Can you update the records below so that every "Identify the location of" becomes "Find the position of", with nothing else changed?

WORKING DATA —
______

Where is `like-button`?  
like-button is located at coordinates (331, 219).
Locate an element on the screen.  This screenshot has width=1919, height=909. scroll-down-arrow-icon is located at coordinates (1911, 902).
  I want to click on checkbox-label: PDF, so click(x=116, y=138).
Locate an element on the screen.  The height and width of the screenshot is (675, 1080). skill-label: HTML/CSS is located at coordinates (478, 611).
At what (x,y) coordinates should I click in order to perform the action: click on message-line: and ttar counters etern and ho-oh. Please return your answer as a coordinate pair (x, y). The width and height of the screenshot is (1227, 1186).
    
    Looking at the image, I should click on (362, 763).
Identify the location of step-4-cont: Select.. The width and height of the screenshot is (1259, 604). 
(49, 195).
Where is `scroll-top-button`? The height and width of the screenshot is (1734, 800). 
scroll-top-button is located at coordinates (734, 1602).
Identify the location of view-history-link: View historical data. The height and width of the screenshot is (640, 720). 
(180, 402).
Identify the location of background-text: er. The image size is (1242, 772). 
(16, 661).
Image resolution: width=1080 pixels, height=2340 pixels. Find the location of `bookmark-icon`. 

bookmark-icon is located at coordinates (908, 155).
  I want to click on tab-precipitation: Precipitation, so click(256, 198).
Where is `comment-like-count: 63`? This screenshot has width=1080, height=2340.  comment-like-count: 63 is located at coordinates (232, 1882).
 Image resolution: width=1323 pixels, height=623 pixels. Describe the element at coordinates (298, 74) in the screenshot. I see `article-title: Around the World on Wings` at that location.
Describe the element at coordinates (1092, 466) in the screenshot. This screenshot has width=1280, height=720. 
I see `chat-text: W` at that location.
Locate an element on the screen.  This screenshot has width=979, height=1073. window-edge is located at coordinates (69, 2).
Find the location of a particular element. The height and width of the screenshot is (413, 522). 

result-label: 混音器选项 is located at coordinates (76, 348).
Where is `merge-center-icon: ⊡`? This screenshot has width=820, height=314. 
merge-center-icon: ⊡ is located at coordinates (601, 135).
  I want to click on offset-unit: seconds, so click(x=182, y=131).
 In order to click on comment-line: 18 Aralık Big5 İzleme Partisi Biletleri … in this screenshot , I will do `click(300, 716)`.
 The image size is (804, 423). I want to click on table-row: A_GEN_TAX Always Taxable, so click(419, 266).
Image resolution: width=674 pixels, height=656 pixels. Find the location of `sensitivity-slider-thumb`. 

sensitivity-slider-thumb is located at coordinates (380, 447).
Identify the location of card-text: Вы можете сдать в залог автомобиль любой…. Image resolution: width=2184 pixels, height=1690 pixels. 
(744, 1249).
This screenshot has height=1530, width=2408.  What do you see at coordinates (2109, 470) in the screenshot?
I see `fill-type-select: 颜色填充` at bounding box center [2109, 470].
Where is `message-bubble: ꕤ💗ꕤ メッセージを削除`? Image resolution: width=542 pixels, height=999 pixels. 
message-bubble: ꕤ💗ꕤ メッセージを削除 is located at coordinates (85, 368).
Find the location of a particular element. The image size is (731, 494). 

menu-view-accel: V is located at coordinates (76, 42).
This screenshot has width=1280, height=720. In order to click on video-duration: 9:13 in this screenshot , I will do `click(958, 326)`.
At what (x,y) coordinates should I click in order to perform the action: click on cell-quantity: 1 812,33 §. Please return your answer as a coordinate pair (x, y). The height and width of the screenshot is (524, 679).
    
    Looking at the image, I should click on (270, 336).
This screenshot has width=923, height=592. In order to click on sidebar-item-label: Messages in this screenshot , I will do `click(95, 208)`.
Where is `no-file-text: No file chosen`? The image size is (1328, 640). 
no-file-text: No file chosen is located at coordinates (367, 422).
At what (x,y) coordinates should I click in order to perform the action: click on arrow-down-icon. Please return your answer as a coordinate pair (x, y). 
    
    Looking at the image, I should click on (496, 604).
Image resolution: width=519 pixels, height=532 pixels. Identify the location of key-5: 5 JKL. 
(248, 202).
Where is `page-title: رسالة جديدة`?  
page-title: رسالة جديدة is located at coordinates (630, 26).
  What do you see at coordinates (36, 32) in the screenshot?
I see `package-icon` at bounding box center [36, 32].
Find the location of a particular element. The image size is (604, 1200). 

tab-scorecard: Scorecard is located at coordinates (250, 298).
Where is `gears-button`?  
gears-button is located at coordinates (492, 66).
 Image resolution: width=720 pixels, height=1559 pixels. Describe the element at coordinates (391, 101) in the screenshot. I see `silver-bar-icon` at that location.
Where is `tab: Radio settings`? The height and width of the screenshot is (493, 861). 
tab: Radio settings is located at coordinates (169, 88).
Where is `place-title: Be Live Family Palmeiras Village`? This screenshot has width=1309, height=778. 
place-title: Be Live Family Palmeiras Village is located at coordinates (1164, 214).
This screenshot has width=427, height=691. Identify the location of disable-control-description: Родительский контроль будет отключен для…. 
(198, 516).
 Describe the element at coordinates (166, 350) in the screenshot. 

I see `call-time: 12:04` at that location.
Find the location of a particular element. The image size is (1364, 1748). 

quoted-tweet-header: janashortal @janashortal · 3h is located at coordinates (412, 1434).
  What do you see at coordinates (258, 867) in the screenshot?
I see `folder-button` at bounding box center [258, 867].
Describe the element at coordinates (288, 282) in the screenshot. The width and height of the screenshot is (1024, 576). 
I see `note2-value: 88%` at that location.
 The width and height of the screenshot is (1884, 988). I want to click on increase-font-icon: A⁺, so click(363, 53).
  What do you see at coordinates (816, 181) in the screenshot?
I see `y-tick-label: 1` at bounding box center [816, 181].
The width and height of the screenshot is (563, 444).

______

RESPONSE FOR THIS EXERCISE —
Where is `like-button`?  
like-button is located at coordinates (331, 219).
Locate an element on the screen.  This screenshot has width=1919, height=909. scroll-down-arrow-icon is located at coordinates (1911, 902).
  I want to click on checkbox-label: PDF, so click(x=116, y=138).
Locate an element on the screen.  The height and width of the screenshot is (675, 1080). skill-label: HTML/CSS is located at coordinates (478, 611).
At what (x,y) coordinates should I click in order to perform the action: click on message-line: and ttar counters etern and ho-oh. Please return your answer as a coordinate pair (x, y). The width and height of the screenshot is (1227, 1186).
    
    Looking at the image, I should click on (362, 763).
Find the position of step-4-cont: Select.. The width and height of the screenshot is (1259, 604). 
(49, 195).
Where is `scroll-top-button`? The height and width of the screenshot is (1734, 800). 
scroll-top-button is located at coordinates (734, 1602).
Find the position of view-history-link: View historical data. The height and width of the screenshot is (640, 720). 
(180, 402).
Find the position of background-text: er. The image size is (1242, 772). 
(16, 661).
Image resolution: width=1080 pixels, height=2340 pixels. Find the location of `bookmark-icon`. 

bookmark-icon is located at coordinates (908, 155).
  I want to click on tab-precipitation: Precipitation, so click(256, 198).
Where is `comment-like-count: 63`? This screenshot has width=1080, height=2340.  comment-like-count: 63 is located at coordinates (232, 1882).
 Image resolution: width=1323 pixels, height=623 pixels. Describe the element at coordinates (298, 74) in the screenshot. I see `article-title: Around the World on Wings` at that location.
Describe the element at coordinates (1092, 466) in the screenshot. This screenshot has width=1280, height=720. 
I see `chat-text: W` at that location.
Locate an element on the screen.  This screenshot has width=979, height=1073. window-edge is located at coordinates (69, 2).
Find the location of a particular element. The height and width of the screenshot is (413, 522). 

result-label: 混音器选项 is located at coordinates (76, 348).
Where is `merge-center-icon: ⊡`? This screenshot has width=820, height=314. 
merge-center-icon: ⊡ is located at coordinates (601, 135).
  I want to click on offset-unit: seconds, so click(x=182, y=131).
 In order to click on comment-line: 18 Aralık Big5 İzleme Partisi Biletleri … in this screenshot , I will do `click(300, 716)`.
 The image size is (804, 423). I want to click on table-row: A_GEN_TAX Always Taxable, so click(419, 266).
Image resolution: width=674 pixels, height=656 pixels. Find the location of `sensitivity-slider-thumb`. 

sensitivity-slider-thumb is located at coordinates (380, 447).
Find the position of card-text: Вы можете сдать в залог автомобиль любой…. Image resolution: width=2184 pixels, height=1690 pixels. 
(744, 1249).
This screenshot has height=1530, width=2408.  What do you see at coordinates (2109, 470) in the screenshot?
I see `fill-type-select: 颜色填充` at bounding box center [2109, 470].
Where is `message-bubble: ꕤ💗ꕤ メッセージを削除`? Image resolution: width=542 pixels, height=999 pixels. 
message-bubble: ꕤ💗ꕤ メッセージを削除 is located at coordinates (85, 368).
Find the location of a particular element. The image size is (731, 494). 

menu-view-accel: V is located at coordinates (76, 42).
This screenshot has width=1280, height=720. In order to click on video-duration: 9:13 in this screenshot , I will do `click(958, 326)`.
At what (x,y) coordinates should I click in order to perform the action: click on cell-quantity: 1 812,33 §. Please return your answer as a coordinate pair (x, y). The height and width of the screenshot is (524, 679).
    
    Looking at the image, I should click on (270, 336).
This screenshot has width=923, height=592. In order to click on sidebar-item-label: Messages in this screenshot , I will do `click(95, 208)`.
Where is `no-file-text: No file chosen`? The image size is (1328, 640). 
no-file-text: No file chosen is located at coordinates (367, 422).
At what (x,y) coordinates should I click in order to perform the action: click on arrow-down-icon. Please return your answer as a coordinate pair (x, y). 
    
    Looking at the image, I should click on (496, 604).
Image resolution: width=519 pixels, height=532 pixels. Find the position of key-5: 5 JKL. 
(248, 202).
Where is `page-title: رسالة جديدة`?  
page-title: رسالة جديدة is located at coordinates (630, 26).
  What do you see at coordinates (36, 32) in the screenshot?
I see `package-icon` at bounding box center [36, 32].
Find the location of a particular element. The image size is (604, 1200). 

tab-scorecard: Scorecard is located at coordinates (250, 298).
Where is `gears-button`?  
gears-button is located at coordinates (492, 66).
 Image resolution: width=720 pixels, height=1559 pixels. Describe the element at coordinates (391, 101) in the screenshot. I see `silver-bar-icon` at that location.
Where is `tab: Radio settings`? The height and width of the screenshot is (493, 861). 
tab: Radio settings is located at coordinates (169, 88).
Where is `place-title: Be Live Family Palmeiras Village`? This screenshot has width=1309, height=778. 
place-title: Be Live Family Palmeiras Village is located at coordinates (1164, 214).
This screenshot has width=427, height=691. Find the position of disable-control-description: Родительский контроль будет отключен для…. 
(198, 516).
 Describe the element at coordinates (166, 350) in the screenshot. 

I see `call-time: 12:04` at that location.
Find the location of a particular element. The image size is (1364, 1748). 

quoted-tweet-header: janashortal @janashortal · 3h is located at coordinates (412, 1434).
  What do you see at coordinates (258, 867) in the screenshot?
I see `folder-button` at bounding box center [258, 867].
Describe the element at coordinates (288, 282) in the screenshot. The width and height of the screenshot is (1024, 576). 
I see `note2-value: 88%` at that location.
 The width and height of the screenshot is (1884, 988). I want to click on increase-font-icon: A⁺, so click(363, 53).
  What do you see at coordinates (816, 181) in the screenshot?
I see `y-tick-label: 1` at bounding box center [816, 181].
The width and height of the screenshot is (563, 444).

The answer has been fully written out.